# She only drinks from the tap???



## andcatmakes4 (Mar 3, 2012)

Hi, Im at the end of tether now. My cat insists on drinking straight from the tap. She has a clean bowl with fresh water in it (just poured from the tap). and she goes straight to the tap and sticks her head under it. We have tried giving her milk in her bowl to make that more interesting than water but she still heads to the tap. 
Weve started to put plastic bags around the kitchen tap, So my clever little mog mioawws at the living room door and goes and licks the bath tap.

(this morning I caught her in the bath sitting under the dripping tap letting it drip on her head??).


----------



## McSquirtle (Jan 13, 2012)

Why not look into getting her a water fountain?
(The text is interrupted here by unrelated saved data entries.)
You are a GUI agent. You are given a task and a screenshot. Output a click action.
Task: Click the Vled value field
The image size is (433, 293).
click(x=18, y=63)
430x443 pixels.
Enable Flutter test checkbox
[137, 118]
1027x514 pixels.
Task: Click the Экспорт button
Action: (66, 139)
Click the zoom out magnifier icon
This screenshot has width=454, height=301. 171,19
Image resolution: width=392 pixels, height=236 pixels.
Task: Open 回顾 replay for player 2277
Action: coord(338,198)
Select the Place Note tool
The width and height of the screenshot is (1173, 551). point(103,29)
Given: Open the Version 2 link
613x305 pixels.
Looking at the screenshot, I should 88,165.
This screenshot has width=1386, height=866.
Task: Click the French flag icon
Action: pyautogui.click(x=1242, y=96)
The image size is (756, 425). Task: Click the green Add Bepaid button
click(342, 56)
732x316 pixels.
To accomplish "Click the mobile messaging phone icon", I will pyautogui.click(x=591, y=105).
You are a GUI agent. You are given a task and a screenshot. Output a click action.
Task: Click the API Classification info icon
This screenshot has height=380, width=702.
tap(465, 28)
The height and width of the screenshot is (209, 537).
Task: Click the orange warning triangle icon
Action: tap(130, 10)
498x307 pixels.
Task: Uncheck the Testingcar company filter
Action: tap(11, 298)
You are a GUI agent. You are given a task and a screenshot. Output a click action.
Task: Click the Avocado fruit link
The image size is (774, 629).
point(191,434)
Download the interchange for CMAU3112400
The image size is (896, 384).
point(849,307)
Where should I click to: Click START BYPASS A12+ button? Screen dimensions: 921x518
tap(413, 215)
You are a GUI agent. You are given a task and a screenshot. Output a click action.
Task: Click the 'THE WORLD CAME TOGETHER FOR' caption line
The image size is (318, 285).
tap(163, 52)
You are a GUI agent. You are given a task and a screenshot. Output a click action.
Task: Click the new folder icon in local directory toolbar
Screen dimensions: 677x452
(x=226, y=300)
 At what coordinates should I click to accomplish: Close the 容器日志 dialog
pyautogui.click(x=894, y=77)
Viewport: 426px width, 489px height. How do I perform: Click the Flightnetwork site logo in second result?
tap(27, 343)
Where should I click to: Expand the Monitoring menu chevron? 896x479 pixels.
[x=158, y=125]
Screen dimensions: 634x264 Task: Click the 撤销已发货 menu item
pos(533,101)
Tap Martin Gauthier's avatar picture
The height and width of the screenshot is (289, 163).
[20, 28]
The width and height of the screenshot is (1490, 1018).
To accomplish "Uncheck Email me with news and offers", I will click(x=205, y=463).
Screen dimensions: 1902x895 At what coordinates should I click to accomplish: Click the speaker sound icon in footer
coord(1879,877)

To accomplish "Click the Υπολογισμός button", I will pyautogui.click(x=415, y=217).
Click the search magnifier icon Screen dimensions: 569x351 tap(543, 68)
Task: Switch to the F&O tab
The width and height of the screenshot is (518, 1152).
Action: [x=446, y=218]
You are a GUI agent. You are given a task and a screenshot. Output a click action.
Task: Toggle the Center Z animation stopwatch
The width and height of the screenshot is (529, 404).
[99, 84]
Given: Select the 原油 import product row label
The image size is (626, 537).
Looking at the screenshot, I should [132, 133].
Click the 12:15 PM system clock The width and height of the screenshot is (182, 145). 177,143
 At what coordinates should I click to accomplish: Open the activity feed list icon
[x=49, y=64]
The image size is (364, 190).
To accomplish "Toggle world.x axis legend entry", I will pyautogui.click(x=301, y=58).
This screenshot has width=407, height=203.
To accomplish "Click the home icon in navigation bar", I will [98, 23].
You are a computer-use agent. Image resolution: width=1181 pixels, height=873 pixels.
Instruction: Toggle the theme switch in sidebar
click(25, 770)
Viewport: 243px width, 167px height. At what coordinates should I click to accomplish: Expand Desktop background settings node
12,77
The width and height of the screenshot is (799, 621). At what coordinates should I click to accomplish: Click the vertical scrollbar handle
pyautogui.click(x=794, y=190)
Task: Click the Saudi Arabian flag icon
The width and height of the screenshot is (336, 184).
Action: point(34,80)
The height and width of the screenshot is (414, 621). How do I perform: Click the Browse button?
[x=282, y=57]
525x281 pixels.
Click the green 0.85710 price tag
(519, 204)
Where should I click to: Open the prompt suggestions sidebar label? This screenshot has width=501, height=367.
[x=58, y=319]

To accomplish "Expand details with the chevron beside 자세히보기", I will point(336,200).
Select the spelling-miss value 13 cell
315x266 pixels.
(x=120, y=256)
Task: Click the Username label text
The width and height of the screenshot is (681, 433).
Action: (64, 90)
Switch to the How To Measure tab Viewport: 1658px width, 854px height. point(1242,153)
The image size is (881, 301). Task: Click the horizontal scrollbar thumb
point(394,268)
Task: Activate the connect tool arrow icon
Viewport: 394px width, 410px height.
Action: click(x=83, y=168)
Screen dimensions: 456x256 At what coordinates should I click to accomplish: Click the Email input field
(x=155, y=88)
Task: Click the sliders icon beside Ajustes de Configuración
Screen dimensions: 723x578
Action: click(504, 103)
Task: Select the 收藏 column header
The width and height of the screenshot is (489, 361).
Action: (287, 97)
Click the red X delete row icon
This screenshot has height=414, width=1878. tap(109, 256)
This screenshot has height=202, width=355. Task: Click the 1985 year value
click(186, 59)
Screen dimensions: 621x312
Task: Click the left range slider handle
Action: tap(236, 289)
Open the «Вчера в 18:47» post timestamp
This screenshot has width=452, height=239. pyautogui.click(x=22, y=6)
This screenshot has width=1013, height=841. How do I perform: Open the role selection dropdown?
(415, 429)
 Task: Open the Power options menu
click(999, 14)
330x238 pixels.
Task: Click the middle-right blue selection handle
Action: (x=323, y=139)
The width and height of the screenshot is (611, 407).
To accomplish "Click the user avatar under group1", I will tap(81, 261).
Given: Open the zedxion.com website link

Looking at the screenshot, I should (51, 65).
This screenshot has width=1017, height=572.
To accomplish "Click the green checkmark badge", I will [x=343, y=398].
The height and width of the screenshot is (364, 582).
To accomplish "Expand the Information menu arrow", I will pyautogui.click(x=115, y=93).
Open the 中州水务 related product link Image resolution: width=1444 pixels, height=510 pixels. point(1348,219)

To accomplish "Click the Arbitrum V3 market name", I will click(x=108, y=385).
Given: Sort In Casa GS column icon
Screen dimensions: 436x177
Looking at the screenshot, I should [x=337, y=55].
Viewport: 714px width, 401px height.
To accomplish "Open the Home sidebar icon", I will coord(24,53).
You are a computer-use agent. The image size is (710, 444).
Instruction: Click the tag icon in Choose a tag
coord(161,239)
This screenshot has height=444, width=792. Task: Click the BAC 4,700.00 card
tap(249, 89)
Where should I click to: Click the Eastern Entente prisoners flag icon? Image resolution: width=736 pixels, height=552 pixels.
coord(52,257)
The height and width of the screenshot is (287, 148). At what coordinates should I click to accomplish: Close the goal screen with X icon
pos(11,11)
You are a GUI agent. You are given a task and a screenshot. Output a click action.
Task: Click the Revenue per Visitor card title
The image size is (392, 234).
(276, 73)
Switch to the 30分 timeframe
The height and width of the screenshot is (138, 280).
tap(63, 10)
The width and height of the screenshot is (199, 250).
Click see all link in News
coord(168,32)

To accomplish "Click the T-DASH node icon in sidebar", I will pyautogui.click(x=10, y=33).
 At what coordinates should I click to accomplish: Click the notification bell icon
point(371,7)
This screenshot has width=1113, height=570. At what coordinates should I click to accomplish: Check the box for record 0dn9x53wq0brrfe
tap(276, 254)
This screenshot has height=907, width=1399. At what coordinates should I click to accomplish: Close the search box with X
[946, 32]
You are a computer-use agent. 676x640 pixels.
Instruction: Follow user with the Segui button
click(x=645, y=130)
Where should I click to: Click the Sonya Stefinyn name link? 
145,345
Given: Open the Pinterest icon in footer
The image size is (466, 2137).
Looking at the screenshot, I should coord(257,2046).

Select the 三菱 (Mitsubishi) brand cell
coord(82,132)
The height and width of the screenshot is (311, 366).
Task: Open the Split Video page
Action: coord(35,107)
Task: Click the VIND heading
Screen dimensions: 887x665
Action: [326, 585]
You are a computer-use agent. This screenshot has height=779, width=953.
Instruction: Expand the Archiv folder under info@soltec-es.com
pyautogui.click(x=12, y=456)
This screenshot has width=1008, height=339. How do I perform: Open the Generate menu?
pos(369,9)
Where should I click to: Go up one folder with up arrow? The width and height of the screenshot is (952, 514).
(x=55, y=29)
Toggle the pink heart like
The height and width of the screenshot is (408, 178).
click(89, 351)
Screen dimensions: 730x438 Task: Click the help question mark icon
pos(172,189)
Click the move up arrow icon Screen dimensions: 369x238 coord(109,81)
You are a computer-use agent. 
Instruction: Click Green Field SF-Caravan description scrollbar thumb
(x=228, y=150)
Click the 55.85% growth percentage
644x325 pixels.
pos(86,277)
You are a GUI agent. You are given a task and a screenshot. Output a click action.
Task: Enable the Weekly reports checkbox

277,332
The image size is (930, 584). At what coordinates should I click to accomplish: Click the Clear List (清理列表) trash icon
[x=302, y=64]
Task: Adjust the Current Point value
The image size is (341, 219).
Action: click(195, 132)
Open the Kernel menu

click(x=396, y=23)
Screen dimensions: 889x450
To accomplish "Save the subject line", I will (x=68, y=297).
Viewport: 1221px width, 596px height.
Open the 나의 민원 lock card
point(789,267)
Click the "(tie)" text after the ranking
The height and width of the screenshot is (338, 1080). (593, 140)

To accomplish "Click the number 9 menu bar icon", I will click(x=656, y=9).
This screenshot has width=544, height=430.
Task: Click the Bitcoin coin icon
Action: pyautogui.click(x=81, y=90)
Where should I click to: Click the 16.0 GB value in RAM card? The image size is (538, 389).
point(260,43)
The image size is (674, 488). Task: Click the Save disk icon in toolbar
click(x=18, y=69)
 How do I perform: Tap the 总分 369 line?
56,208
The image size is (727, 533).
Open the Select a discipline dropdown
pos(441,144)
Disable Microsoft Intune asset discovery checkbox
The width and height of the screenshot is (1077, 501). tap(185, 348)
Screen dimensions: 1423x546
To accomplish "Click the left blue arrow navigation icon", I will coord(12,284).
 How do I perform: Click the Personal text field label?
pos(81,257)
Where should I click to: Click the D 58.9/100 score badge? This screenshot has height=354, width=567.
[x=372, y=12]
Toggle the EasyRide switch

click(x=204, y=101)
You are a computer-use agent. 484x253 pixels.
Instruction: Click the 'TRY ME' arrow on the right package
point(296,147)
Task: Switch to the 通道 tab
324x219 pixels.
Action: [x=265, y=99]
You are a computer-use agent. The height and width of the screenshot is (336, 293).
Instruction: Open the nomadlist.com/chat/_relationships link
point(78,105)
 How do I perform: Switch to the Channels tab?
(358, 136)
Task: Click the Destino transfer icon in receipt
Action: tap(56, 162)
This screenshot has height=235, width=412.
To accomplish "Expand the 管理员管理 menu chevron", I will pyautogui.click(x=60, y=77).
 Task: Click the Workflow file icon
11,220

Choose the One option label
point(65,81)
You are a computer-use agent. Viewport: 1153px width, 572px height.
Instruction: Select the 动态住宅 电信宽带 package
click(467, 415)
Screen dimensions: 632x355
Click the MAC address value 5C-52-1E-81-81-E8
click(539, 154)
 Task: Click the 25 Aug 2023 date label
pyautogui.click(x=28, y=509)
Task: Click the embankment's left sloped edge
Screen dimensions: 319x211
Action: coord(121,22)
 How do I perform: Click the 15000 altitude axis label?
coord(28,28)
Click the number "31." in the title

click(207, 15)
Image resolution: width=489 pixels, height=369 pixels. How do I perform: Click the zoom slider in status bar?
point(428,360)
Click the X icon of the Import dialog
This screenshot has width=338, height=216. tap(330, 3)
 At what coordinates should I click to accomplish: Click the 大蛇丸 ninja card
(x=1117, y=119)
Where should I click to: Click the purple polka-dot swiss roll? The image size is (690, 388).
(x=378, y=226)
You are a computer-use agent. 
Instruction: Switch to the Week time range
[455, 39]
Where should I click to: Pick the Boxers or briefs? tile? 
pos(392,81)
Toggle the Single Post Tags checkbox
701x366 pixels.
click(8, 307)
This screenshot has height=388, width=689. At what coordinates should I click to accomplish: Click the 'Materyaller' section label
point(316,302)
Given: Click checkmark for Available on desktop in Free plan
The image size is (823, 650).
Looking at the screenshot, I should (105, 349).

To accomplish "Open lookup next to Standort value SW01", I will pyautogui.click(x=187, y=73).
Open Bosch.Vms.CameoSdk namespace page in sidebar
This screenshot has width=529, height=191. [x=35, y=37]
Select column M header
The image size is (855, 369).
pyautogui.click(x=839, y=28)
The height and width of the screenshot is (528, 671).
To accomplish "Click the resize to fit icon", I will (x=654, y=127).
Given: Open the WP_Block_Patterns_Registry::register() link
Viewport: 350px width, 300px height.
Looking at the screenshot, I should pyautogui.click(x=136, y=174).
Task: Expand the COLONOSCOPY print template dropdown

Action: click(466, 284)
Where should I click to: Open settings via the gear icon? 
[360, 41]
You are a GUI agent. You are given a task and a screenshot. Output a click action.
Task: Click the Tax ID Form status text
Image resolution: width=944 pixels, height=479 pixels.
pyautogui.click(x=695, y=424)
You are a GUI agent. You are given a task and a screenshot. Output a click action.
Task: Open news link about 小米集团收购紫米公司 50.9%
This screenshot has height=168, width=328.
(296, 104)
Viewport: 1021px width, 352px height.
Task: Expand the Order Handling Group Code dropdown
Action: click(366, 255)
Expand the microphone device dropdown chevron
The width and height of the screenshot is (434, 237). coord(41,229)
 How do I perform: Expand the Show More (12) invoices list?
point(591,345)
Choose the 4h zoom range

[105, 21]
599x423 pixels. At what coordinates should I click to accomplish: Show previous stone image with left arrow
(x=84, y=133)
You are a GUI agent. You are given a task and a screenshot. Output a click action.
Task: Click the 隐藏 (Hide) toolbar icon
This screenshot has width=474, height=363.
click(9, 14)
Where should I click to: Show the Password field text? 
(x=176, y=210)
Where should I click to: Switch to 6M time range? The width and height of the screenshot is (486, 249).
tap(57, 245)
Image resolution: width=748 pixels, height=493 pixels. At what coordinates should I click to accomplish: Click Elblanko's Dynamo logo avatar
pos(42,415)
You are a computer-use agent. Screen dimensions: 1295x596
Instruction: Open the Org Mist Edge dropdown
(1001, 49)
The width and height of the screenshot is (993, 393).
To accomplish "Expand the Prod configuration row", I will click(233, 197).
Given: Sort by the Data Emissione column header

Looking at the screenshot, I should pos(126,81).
You can get them really cheap if you shop around and cats love to drink (and play) from running/moving water


----------



## buffie (May 31, 2010)

It is I think, quite common for cats to preferr the running /dripping water from a tap to water in a bowl.Meeko my Raggie loves to play in the sink with the tap trickling water,the big daft lump trys to catch the water as it runs down the plughole I tried a water fountain which he loved,to death .Being a typical male he had to see how it "worked",I gave up in the end as I was having to put it all back together so often.


----------



## Kat1703 (Nov 22, 2011)

My two used to do this all the time - I bought them a water fountain and they've only gone for the taps once in the 3 month we've had it  This is the one I got - it's cheap, and easy to clean Cat Mate Pet Fountain: Amazon.co.uk: Pet Supplies


----------



## Kiwi (Nov 18, 2010)

Agree with the others - a pet fountain is the way to go. We've got a pet mate and it is fab


----------



## buffie (May 31, 2010)

This is what you are "supposed" to do










but this is much more fun










That is the "Cat Mate" fountain BTW and it is so quiet and easily cleaned.


----------



## welshjet (Mar 31, 2011)

Dont i know it

Heres lilly










So we got one of these










But still dont stop










I think its seeing the running water.

I always used to take water in a pint glass to bed, but i woke up to the following and now take a bottle!


----------



## AlexArt (Apr 25, 2010)

I had one that used to do this and he taught all the others - now about 8 of them do it - there's a que next to the sink after supper!!!!


----------



## andcatmakes4 (Mar 3, 2012)

Sooo glad im not the only one. Im getting another cat on tuesday and apparently he does it too. So I think ill have to invest in one of the fountain thingys... to save my sanity lol xx


----------